* What is required *
Report every line of the listing below that contains the word "accomplish", matching its capitalization exactly.

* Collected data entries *
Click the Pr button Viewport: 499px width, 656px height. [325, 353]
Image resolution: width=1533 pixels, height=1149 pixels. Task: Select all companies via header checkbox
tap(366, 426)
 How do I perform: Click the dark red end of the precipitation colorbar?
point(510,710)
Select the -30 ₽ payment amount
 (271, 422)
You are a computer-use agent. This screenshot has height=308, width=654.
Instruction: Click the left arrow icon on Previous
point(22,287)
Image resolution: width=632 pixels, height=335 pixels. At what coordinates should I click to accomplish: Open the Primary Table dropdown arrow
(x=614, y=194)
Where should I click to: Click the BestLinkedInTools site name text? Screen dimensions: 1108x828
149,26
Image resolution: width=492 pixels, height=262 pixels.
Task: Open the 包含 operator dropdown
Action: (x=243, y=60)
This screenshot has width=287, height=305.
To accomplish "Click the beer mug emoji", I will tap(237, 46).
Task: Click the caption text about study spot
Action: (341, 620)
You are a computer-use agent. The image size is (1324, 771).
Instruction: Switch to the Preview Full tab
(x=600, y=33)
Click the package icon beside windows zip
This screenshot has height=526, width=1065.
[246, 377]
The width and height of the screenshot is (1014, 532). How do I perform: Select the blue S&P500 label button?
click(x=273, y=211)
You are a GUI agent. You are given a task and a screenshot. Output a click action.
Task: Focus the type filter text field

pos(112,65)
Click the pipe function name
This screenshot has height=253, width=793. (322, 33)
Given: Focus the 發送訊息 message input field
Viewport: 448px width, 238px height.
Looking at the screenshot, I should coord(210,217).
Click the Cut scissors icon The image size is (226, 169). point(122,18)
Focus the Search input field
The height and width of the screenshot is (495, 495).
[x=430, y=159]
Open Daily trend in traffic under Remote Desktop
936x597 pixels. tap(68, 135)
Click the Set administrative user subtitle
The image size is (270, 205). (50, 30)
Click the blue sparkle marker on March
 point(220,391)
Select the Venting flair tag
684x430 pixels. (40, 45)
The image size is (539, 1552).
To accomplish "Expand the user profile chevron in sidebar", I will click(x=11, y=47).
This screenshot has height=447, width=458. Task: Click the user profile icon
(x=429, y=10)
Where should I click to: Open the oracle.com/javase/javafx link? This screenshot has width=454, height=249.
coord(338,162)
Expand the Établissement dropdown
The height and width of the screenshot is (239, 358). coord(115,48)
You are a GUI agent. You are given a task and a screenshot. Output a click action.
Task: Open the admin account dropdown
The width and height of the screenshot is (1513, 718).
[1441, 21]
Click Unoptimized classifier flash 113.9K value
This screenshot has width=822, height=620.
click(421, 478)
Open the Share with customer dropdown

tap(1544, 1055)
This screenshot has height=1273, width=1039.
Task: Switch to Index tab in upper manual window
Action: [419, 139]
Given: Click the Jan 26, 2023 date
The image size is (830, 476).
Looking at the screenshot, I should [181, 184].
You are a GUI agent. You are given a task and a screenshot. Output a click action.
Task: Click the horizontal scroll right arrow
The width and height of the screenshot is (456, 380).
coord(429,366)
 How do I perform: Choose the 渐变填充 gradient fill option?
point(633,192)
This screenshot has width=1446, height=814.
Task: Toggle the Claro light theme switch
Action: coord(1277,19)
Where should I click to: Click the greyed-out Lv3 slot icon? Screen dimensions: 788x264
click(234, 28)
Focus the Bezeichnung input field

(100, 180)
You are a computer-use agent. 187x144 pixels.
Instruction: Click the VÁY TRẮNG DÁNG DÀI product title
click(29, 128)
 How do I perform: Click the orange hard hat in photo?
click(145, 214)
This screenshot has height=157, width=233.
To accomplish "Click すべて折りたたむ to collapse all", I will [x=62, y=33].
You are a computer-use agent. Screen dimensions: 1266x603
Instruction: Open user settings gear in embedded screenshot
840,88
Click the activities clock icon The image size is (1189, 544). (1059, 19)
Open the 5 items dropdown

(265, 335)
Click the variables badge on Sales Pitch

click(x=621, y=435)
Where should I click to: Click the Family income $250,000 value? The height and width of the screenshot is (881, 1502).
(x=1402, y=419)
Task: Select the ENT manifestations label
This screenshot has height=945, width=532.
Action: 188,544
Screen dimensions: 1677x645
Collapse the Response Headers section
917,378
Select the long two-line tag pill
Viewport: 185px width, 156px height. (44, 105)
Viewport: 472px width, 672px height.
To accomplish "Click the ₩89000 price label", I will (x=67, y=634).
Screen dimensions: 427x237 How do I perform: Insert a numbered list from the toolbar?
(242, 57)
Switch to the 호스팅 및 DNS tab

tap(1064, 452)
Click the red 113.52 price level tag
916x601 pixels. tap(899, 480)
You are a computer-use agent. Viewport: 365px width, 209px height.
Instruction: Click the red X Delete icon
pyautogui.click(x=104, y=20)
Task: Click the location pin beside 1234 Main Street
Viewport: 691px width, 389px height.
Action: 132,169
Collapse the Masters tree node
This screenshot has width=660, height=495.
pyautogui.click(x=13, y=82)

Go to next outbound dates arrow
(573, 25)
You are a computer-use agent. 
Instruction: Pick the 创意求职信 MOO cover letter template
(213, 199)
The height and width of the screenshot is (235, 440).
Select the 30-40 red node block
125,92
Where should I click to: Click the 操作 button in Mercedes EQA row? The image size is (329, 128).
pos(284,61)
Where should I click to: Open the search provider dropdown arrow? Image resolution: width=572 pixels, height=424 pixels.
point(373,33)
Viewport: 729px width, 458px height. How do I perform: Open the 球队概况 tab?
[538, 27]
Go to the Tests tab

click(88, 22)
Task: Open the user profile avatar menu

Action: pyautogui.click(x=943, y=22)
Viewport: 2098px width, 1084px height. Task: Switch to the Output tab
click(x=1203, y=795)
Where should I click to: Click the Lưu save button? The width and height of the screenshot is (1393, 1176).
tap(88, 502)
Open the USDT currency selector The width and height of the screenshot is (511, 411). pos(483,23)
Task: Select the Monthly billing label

* The reply *
Image resolution: width=632 pixels, height=335 pixels. At what coordinates should I click to accomplish: Open the Primary Table dropdown arrow
To accomplish "Click the beer mug emoji", I will tap(237, 46).
To accomplish "Expand the user profile chevron in sidebar", I will click(x=11, y=47).
To accomplish "Click すべて折りたたむ to collapse all", I will [x=62, y=33].
To accomplish "Click the ₩89000 price label", I will (x=67, y=634).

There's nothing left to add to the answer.